Jammu & Kashmir

French President Emmanuel Macron says he won’t condemn cartoons of Prophet Muhammad (ﷺ)

Srinagar: Stating that France has a freedom of expression, the French President Emmanuel Macron has said that it was not his place to pass judgment on the decision by satirical magazine Charlie Hebdo to re-publish cartoons of the Prophet Muhammad (ﷺ).

On sidelines of his visit to Lebanon, Macron said that it was incumbent on French citizens to show civility and respect for each other, and avoid a “dialogue of hate.”

On the eve of a trial in Paris of alleged accomplices in a 2015 attack on the magazine’s offices by gunmen in which 12 people were killed, the magazine re-published the cartoons.

The cartoons first published by Charlie Hebdo and other publications, unleashed a wave of anger in the Muslim world.  According to the Muslim belief, any depiction of the Prophet Muhammad (ﷺ) is blasphemous.

Before the attack on Charlie Hebdo’s offices, the gunmen had warned the magazine would pay for publishing the cartoons.

“It’s never the place of a president of the Republic to pass judgment on the editorial choice of a journalist or newsroom, never. Because we have freedom of the press,” international media quoted Macron as having said.
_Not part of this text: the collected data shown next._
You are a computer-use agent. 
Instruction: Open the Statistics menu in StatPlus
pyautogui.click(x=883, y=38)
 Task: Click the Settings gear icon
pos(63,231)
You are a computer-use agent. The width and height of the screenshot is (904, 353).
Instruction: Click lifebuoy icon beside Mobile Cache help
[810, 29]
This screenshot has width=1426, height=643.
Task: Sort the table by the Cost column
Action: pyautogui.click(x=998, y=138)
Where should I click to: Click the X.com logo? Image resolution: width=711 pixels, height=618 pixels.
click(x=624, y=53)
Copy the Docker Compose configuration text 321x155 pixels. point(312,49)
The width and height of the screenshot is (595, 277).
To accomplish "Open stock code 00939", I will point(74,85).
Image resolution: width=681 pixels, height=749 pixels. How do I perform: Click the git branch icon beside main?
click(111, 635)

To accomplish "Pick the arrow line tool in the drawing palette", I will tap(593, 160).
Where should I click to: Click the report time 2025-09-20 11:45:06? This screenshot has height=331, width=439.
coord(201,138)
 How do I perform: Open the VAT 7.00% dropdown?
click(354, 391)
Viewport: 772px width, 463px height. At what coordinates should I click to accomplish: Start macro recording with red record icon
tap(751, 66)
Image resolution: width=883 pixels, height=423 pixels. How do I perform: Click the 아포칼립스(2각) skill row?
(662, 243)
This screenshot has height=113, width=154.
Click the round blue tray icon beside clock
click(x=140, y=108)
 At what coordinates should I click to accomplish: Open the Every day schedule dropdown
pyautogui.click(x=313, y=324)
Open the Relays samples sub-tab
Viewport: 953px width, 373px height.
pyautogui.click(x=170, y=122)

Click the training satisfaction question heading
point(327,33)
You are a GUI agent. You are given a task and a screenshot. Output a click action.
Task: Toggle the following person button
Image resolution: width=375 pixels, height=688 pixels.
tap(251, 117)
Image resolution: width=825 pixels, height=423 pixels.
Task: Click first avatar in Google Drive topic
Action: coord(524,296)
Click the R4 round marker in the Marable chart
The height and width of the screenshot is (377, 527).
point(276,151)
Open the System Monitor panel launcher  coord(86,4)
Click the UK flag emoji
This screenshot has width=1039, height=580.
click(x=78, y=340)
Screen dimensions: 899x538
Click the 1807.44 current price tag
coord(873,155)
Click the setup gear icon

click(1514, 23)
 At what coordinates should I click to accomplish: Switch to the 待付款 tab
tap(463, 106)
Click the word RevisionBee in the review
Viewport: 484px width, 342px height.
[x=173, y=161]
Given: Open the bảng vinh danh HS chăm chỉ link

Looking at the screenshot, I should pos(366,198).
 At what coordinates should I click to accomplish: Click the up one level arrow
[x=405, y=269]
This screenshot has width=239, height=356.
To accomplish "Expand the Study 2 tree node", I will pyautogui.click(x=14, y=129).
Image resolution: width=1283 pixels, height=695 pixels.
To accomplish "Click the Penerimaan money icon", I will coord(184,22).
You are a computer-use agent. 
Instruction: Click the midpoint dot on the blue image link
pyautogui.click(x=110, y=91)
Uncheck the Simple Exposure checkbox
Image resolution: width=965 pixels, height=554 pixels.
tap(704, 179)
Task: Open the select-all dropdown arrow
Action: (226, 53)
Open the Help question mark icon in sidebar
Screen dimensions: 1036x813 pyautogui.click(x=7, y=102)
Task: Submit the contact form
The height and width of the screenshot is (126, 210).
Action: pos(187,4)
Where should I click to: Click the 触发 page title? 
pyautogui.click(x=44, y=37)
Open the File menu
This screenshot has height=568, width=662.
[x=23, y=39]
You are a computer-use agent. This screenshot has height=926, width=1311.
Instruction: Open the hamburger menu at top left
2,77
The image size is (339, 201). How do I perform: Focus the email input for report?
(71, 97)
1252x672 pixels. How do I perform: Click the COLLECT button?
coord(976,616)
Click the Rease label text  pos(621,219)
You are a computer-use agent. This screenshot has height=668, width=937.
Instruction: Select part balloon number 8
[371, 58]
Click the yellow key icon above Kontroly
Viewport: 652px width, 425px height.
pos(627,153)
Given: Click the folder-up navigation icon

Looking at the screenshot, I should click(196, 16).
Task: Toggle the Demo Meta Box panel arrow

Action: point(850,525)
Last year, Macron, according to a report by New York Times, faced widespread criticism for giving a long, exclusive interview to Valeurs Actuelles, a right-wing magazine, and defended himself by saying that he had to speak to all French people.

But over the weekend, he joined other political leaders in condemning the same magazine for depicting a Black lawmaker as an enslaved African.

The attack on Charlie Hebdo was the first of a string of major attacks on Paris.

On January 7, 2015, two French-born brothers of Algerian descent, Saïd and Chérif Kouachi, stormed the offices of Charlie Hebdo. They killed 11 people inside with automatic gunfire, including the top editor and some of its leading cartoonists, and then killed a police officer on the street as they made their getaway. Several people were wounded.

The brothers identified themselves as belonging to Al-Qaeda and left the magazine stating that they were “avenging the Prophet,’’ according to survivors of the attack. Two days later, a friend of theirs, Amedy Coulibaly, took hostages and killed four people at a kosher supermarket in Paris.

The worst of the assaults came 10 months later, when a group of gunmen and suicide bombers killed 130 people and injured more than 400 at multiple sites across the capital region.